Nucleic Acid Dye
- Diamond™ Nucleic Acid Dye (Cat.# H1181)
- SYBR® Gold Nucleic Acid Gel Stain (10,000X concentrate in DMSO; Life Technologies, Cat.# S-11494)
- SYBR® Safe DNA Gel Stain (Life Technologies, Cat.# S-33102)
- Agarose, Low Melting Point, Analytical Grade (Cat.# V2111)
- Molecular Imager® Gel Doc™ XR System (Bio-Rad, Cat.# 170-7950EDU )
Dilution of Nucleic Acids
DNA: Four-fold serial dilutions of BenchTop 1kb DNA Ladder were prepared in 1X Blue/Orange Loading Dye
RNA: Two-fold serial dilutions of RNA Markers were prepared in TE Buffer.
Gel Staining Method
For all DNA sample, 10µl (100ng/µl) was run per lane in 0.8% agarose gels. Gels containing DNA samples were run for 45 minutes at 100 volts. For all RNA samples, 3µl of RNA was added to 3µl of formaldehyde loading dye. RNA samples were incubated for 5 minutes at 70°C and then run on a 1% agarose gel for 60 minutes at 75 volts.
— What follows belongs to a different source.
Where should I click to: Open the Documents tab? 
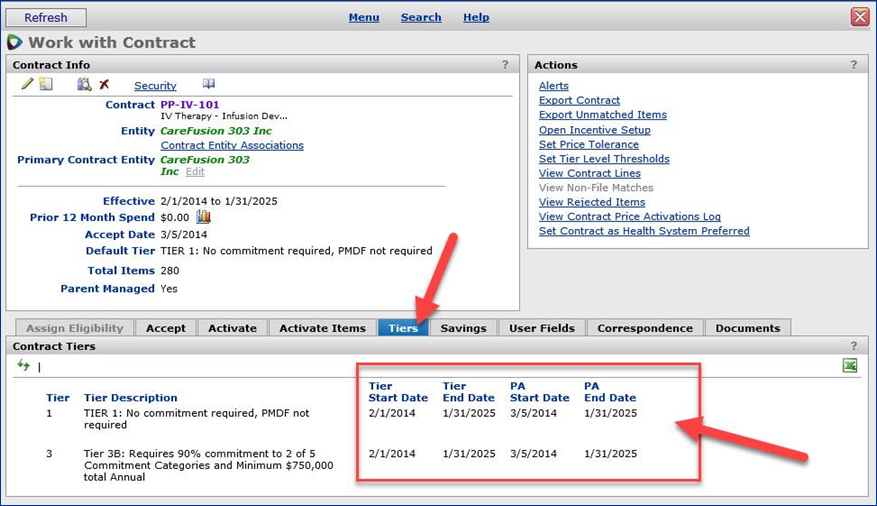(x=747, y=328)
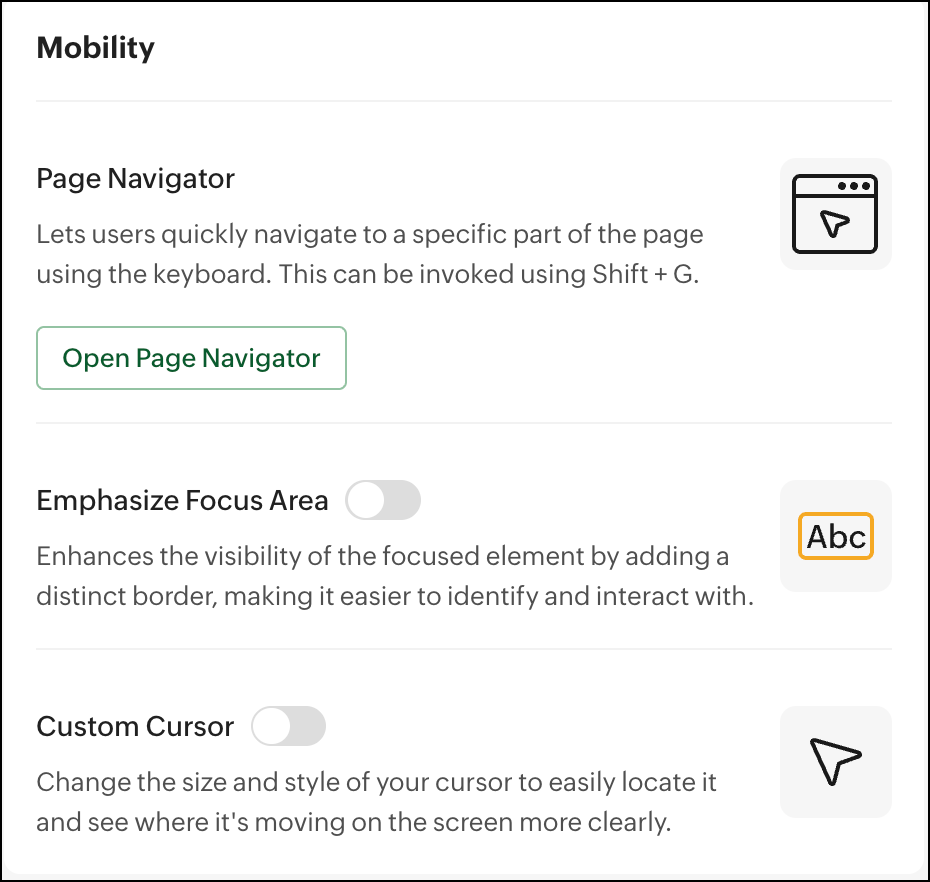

All stains are provided as 10,000X stock concentrations in DMSO. After electrophoresis, all gels were stained in a 1:10,000 dilution of due for 30 minutes, protected from light.
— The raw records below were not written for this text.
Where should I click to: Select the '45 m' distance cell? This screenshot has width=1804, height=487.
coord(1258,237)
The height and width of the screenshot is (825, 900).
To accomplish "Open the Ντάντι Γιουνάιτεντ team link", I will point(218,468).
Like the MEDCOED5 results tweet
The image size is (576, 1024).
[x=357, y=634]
DNA and RNA samples were prepared as previously described. Concentrated stains were diluted 1:10,000 in molten agarose (0.8% for DNA and 1% for RNA) prior to casting. Gels were run, protected from light, for 45 minutes at 100 volts for DNA samples and 60 minutes at 100 volts for RNA samples.
Preloading Method (DNA Only)
DNA samples were prepared as previously described. Dyes were diluted in 1X Blue/Orange Loading Dye to a final dilution of 1:10,000 for DNA samples. Gels were run protected from light for 45 minutes at 100 volts.
Visualization of Nucleic Acids
All gels were imaged on the Molecular Imager® Gel Doc™ XR System using the SYBR® Gold or the SYBR® Safe setting.